-- START OF SOURCE EXCERPT --

For this purpose, we have done a post-hoc analysis of case studies in our research group where user research in the new product development process of ICT is the focus. More specifically, we looked into the issues that emerged during testing phases of mockups, prototypes or finished products due to overlooking relevant factors of the interactional context which influence the user experience from the beginning. Note that the presented concepts and framework is by no means complete or absolute, but rather serves as a preliminary suggestion to be matched against other innovation development projects and to be further validated and extended.

2 Results

Five interaction levels could be distinguished that can be considered relevant to take into account in the new product development process (Fig. 2). First a few remarks about the interactions defining the HCCI framework. In essence, each of the interactions can proceed in a digital or analogue way or with a digital or nondigital object. The motivation to regard both types of objects in the same way is the result of the recent shift to natural interfaces, but also with respect to possible future technologies. Since the line between digital and nondigital interfaces is slowly fading, it is important to enclose both in our framework. Further, an interaction is possible through one of the five senses and is always interpreted from the user’s point of view: an interaction with a robot will be a user-user interaction if the user does not notice any difference from a human interaction. Finally, the interaction works both ways: when we talk about user-object interaction, the user can have an impact on an object (i.e., user sets the alarm on a smartphone) but the object can also have an impact on the user (i.e., the alarm wakes the user).

User-Object.

Central in HCI research is the interaction between a user and a technology. In our HCCI framework this interaction is called the user-object interaction. Contrary to traditional HCI frameworks that tend to focus on the interaction a user has with a digital technology, in our framework user-object interaction can occur with both digital and nondigital objects (i.e. swiping a screen, or placing a RFID tagged book on a table).

User-User.

A second interaction level addresses the interaction between one person, the user, and another nearby or computer-mediated communicator, resulting in a user-user interaction. The outcome of this interaction impacts the interaction with the technology when, for example, the user mutes an incoming call due to an already on-going face-to-face conversation.

User-Content.

-- END OF SOURCE EXCERPT --
-- START OF DATA PROVIDED --

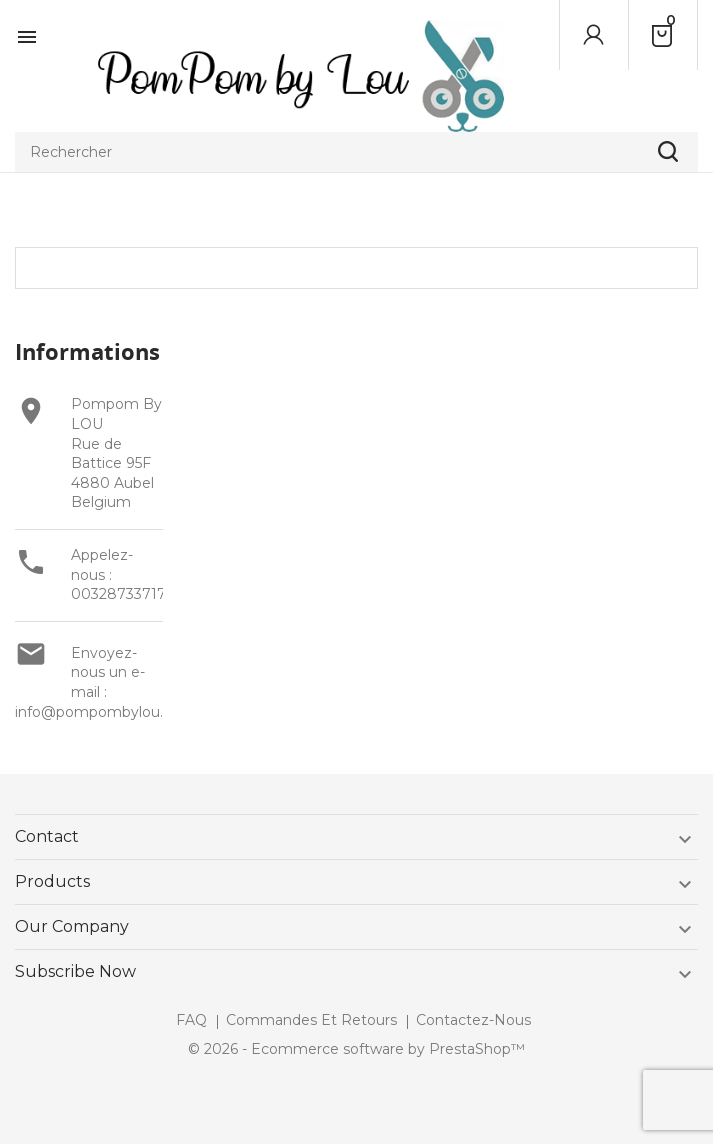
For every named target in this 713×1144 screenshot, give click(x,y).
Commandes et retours (311, 1020)
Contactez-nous (473, 1020)
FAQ (191, 1020)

-- END OF DATA PROVIDED --

:: INSTRUCTION ::
In the HCCI framework excerpt, under what condition does an interaction with a robot count as a user-user interaction?

:: SOLUTION TO THIS TASK ::
It counts as a user-user interaction when the user does not notice any difference from a human interaction.